• **What you are asked to do**:
Rewrite the records from the line containing "Expand plus under 1992 Sun-A72b DCAM" through the end of the records, requests included, and shift every coordinate in the answers by adding 93 to it.

• **Input records**:
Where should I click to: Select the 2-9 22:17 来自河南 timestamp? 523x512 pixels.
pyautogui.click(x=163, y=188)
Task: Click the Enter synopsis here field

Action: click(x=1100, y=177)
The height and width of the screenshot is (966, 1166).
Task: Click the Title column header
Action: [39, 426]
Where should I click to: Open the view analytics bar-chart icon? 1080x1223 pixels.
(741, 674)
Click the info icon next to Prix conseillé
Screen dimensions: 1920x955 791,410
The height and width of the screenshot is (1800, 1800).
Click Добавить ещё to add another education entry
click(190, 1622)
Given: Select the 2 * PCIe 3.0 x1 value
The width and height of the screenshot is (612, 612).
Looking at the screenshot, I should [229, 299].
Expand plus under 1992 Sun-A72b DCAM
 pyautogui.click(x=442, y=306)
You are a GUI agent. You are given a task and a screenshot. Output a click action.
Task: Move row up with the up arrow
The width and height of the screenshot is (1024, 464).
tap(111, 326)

• **Exercise answer**:
Expand plus under 1992 Sun-A72b DCAM
 pyautogui.click(x=535, y=399)
You are a GUI agent. You are given a task and a screenshot. Output a click action.
Task: Move row up with the up arrow
The width and height of the screenshot is (1024, 464).
tap(204, 419)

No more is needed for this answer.